The border between the virtual and real world continues to break down, notes a report from Intel. VR generates realistic images, sounds and other sensations that put viewers at the center of an imaginary world. While AR adds virtual features to a real-world environment, such as simulating different views through the windshield of a car.

AR and auto industry marketing.

AR is well-suited for automotive marketing, says Vitaly Ponomarev, CEO of WayRay, an AR auto company. “In the automotive industry, AR can open unlimited opportunities for location-based content serving specific business purposes,” he says.

Of course, AR is already being used by car companies for targeted advertising and customized user experiences. Next, says Ponomarev, navigation and geolocation features will include an AR component that adjusts the user’s experience based on real-time environmental conditions. Moreover, he adds, app-maker Waze is testing how it can use AR functionality to help develop new social network experiences.

For now, AR is delivering on the promise of highlighting the latest, greatest technology being offered in new models. Honda’s new AR experience, for example, highlights prominent features in its new Accord model. In addition to providing a virtual tour of the vehicle, the HondaLens enables potential buyers to view different traffic scenarios as they are simulated through the windshield in front of them. From the passenger seat, swirling shapes guide users around the interior to highlight new technology features. Another cool feature in the Honda AR experience includes a holographic version of the new turbocharged engine as it floats out of the hood to show the viewer how the turbocharger works.

BMW’s early adoption.

BMW is another early adopter of AR technology. It was the first brand worldwide to use the new Snapchat “Augmented Trial” lens — as part of its BMW X2, “Be the One Who Dares,” marketing campaign.
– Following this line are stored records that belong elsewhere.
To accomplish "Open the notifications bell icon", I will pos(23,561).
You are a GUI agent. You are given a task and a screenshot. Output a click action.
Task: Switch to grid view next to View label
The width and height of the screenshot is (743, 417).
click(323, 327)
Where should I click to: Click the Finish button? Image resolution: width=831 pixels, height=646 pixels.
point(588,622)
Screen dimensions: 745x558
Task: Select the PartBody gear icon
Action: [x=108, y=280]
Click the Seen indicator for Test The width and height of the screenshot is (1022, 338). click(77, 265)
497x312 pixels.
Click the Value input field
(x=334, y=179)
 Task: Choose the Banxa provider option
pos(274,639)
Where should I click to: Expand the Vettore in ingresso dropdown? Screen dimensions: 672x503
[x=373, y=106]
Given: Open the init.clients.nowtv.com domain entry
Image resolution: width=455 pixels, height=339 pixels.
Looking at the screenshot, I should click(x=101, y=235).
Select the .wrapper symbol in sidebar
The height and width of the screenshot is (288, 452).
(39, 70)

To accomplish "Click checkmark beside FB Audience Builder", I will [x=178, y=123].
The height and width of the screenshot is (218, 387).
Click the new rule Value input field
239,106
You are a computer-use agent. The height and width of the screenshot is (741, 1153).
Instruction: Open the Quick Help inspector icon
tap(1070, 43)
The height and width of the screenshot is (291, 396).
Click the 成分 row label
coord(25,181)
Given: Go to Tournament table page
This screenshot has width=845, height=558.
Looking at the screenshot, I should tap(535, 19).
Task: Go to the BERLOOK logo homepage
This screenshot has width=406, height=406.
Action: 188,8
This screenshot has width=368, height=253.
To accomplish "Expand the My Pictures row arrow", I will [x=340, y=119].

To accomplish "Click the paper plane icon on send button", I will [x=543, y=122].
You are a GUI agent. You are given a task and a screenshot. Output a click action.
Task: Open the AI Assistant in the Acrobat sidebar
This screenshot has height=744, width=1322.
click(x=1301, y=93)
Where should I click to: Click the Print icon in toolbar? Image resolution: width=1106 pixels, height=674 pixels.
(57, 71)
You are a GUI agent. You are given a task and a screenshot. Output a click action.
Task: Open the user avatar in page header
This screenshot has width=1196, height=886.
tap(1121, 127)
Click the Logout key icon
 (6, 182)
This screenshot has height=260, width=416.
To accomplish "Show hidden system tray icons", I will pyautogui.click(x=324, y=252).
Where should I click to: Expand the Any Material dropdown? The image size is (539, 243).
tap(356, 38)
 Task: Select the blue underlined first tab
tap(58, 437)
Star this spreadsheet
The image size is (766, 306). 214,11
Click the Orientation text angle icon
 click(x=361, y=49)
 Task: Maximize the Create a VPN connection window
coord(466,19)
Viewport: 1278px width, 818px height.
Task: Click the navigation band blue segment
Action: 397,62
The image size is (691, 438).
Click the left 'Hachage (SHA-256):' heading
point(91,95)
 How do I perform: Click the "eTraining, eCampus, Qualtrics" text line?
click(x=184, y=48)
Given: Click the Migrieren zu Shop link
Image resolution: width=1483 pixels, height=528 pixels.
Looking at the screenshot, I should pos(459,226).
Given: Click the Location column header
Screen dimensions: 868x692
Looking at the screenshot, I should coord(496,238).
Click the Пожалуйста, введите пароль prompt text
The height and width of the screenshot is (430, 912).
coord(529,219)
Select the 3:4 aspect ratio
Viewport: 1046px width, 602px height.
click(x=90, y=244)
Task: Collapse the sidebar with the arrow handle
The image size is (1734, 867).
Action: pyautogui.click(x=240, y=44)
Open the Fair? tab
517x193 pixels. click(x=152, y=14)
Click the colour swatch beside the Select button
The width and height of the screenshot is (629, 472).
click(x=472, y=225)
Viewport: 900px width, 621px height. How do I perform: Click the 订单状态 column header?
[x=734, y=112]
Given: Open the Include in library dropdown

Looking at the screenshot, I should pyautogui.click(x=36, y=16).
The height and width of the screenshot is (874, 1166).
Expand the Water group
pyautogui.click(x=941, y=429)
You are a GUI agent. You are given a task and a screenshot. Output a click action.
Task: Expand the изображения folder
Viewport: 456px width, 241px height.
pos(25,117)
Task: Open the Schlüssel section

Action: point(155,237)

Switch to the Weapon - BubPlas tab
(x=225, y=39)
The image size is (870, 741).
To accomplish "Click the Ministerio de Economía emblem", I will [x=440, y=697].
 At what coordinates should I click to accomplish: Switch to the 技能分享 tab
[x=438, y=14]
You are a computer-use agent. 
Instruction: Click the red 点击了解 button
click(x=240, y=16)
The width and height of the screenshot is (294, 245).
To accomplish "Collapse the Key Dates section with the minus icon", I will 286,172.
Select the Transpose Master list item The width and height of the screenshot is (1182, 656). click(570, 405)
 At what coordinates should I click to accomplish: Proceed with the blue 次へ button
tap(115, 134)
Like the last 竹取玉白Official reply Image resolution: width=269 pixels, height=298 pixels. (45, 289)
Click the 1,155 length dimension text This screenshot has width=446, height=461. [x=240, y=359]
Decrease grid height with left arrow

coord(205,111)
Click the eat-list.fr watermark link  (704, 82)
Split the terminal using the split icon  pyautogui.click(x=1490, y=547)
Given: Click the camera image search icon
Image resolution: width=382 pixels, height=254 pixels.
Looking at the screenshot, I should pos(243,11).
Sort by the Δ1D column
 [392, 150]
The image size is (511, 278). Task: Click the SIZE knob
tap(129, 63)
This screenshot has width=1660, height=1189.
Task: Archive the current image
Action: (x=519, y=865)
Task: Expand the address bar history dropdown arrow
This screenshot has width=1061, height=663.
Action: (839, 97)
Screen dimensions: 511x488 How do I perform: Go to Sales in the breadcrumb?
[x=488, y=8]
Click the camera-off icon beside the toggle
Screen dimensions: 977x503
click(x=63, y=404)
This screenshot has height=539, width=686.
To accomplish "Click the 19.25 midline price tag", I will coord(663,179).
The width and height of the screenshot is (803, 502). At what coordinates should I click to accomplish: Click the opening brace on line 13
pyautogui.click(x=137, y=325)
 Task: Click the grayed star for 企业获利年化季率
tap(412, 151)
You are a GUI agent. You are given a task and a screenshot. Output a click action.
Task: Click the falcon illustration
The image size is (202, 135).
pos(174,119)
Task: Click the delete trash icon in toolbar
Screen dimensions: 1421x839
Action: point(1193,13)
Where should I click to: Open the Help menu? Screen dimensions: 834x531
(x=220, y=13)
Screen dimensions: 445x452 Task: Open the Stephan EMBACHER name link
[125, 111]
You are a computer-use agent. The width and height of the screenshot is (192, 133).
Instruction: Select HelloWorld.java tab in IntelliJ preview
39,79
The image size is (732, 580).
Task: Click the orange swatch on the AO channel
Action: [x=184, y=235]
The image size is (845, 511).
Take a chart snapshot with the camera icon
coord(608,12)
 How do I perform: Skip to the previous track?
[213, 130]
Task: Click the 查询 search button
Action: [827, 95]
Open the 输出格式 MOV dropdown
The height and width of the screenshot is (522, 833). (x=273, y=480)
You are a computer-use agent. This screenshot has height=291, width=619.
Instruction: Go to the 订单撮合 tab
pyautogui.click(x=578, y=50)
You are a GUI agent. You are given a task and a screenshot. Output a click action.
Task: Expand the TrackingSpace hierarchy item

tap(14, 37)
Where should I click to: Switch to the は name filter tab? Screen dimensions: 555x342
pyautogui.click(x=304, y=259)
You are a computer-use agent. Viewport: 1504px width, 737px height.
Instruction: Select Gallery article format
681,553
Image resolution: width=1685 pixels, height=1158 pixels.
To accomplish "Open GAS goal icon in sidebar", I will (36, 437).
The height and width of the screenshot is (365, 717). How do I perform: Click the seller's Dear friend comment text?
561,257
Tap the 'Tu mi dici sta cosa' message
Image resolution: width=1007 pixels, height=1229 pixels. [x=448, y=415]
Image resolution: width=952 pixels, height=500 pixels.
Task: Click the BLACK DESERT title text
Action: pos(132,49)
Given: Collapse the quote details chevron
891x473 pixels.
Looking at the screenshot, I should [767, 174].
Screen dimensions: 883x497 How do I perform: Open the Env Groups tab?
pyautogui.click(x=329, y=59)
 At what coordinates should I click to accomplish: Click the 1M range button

“Snapchat is young and modern – which suits BMW and the BMW X2 perfectly,” says Jörg Poggenpohl, BMW’s head of digital marketing. “We are enriching Snapchat users’ digital experience through content they find appealing, with a high recognition value. We wanted to insert ourselves in an organic way into the Snapchat environment and its users’ world. That is the most meaningful way to address our fans in a style that fits the channel and the target group.”

In addition to Snapchat, the BMW X2 campaign is using other digital marketing channels. For example, an innovative mixed-reality application was developed for the Microsoft HoloLens. BMW was also the first automotive brand to use augmented reality in the popular Shazam app.

Last year, BMW teamed-up with Accenture to develop the BMW i Visualiser app. According to Accenture, “this new immersive approach is transforming the way car buyers choose, configure, and make purchasing decisions, allowing them to view and interact with a full-scale virtual version of the car through an app.”

Matteo Aliberti, augmented commerce lead for Accenture Interactive, told The Financial Times that BMW’s AR app has wide-ranging implications for marketing. “This goes far beyond automotive,” he said. “This is going to change the way we buy things on the Internet.”